After selecting the plants that produced the new proteins, the researchers grew them and then harvested, freeze-dried, and encapsulated their leaves. The scientists fed the capsules to rats that were bred so that the researchers could experimentally induce them to develop PH.
Daniell and colleagues found that feeding the capsules to rats at the same time that PH was induced could prevent rats from developing PH and its accompanying cardiac symptoms. In rats that had established cases of PH, the capsules actually reversed symptoms of the disease.
Although large proteins, such as the ACE 2 and Ang-(1-7) hormones, are typically unstable and dissipate quickly in the body, the researchers found that delivering them in the plants allowed hormone levels to be maintained for four to five hours.

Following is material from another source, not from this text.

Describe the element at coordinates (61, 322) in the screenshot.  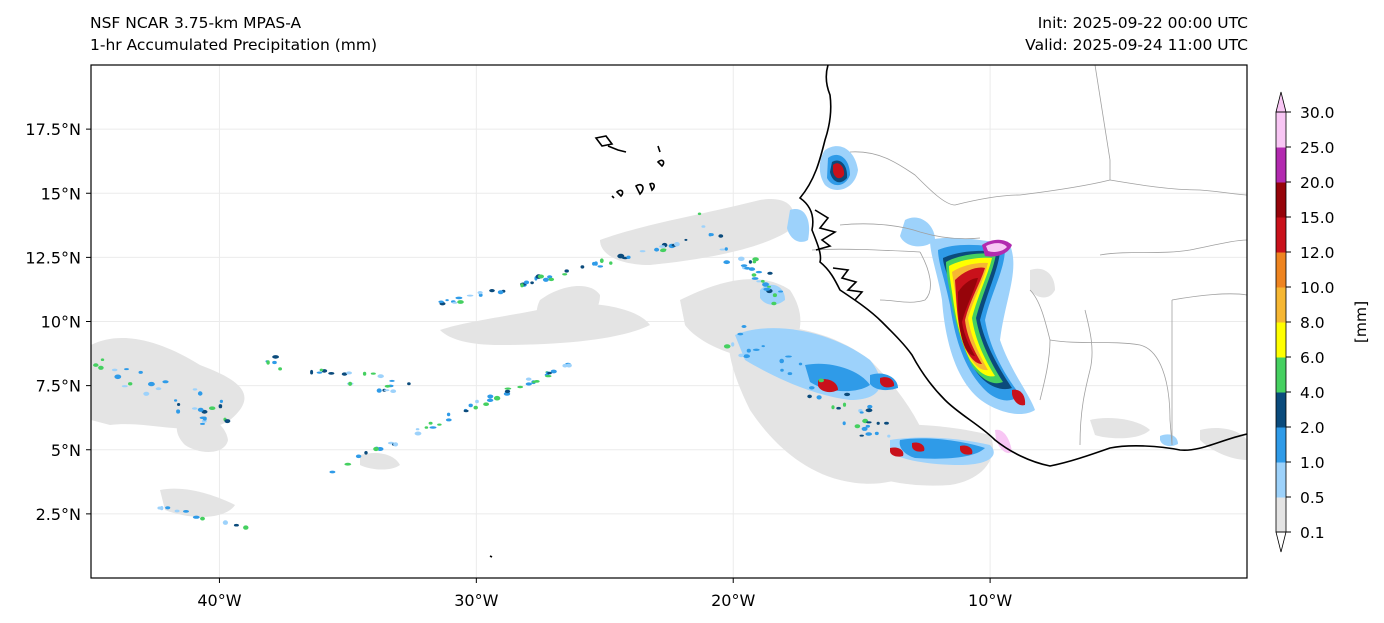
I see `lat-tick-label: 10°N` at that location.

The study suggests a strategy for addressing a difficult-to-treat disease at its source, but also offers a large cost advantage over injectable drugs.
“If you’re making a drug based on a humongous protein, the cost is going to be high because of all the challenges involved in drug delivery,” Daniell says. “Our approach, because it is shelf-stable and involves capsules that people can take without going to the hospital, has the potential to offer a much more affordable alternative.”